Dareth writes "Are we being overloaded by knowledge? Is the number of sources growing faster than we can keep up with them? These questions are posed by this article in USA Todays's tech section The article seems to suggest we need 'better technology to cope with the problems better technology creates.'" From the article: "With a generation growing up expecting everything on the Internet, libraries, non-profit organizations and leading search companies like Yahoo and Microsoft are committing hundreds of millions of dollars collectively to scan books and other printed materials so they can be indexed and retrieved online. HarperCollins Publishers even announced plans in mid-December to digitize its vast catalog."
You could say the heck with it all, join the Amish community and say the electron doesn't exist.
"It may take better technology to cope with the problems better technology creates."
Nah, that logic is all screwed up.

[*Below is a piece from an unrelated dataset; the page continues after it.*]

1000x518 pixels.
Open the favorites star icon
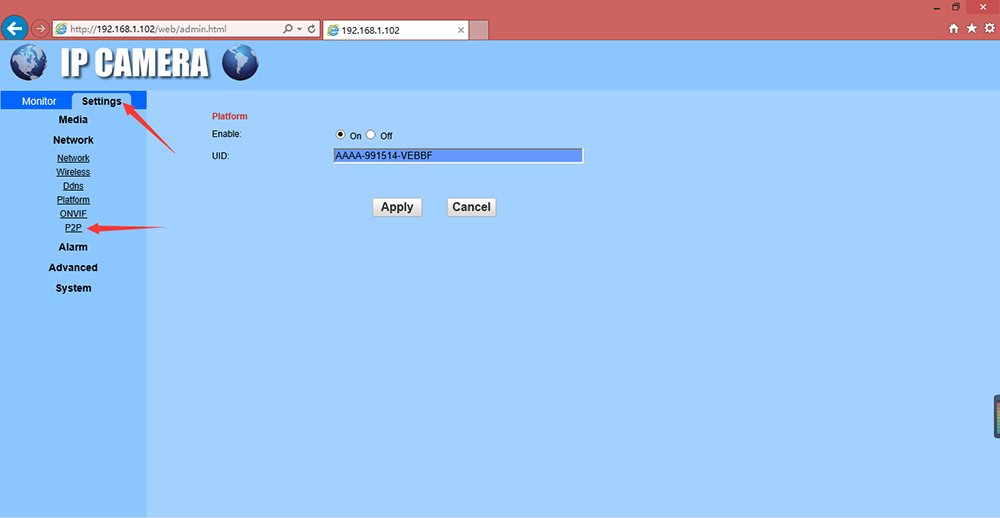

We obviously need to engineer and release silicon eating rats to control the ever dispersing technology, and rat eating cats, then cat eating dogs, and finally, open a lot of vietnamese restraunts everywhere technology was over-taking everyday human existance.
** "It's not my job to stand between the people talking to me, and the ones listening to me." -- Pego the Jerk
I gotta believe that it takes very little information to overload the average reader of USA Today.
.nosig
It's a feature, not a bug. HarperCollins should change their name to HyperCollins, and include a free sachet of insant coffee or methamphetamine with each book.
... and then they built the supercollider.
If you can't find yourself in Google, do you exist?
Oh well, what the hell...
Hard work often pays off after time but laziness aways pays off now...
Even the wife acknowledges my memory is worse now than it was 10 years ago
I'm going to assume by that that you mean *your* wife. If this is the case, don't bother to go looking for other reasons for your loss of short-term memory. Dishonestly responding, "no" to the question, "Do I look fat in this?" 20,000 times not only undermines one's credibility (due to forced living in a fantasy world), it also leads to early senility (due to your brain overloading the truth/error correction circuit).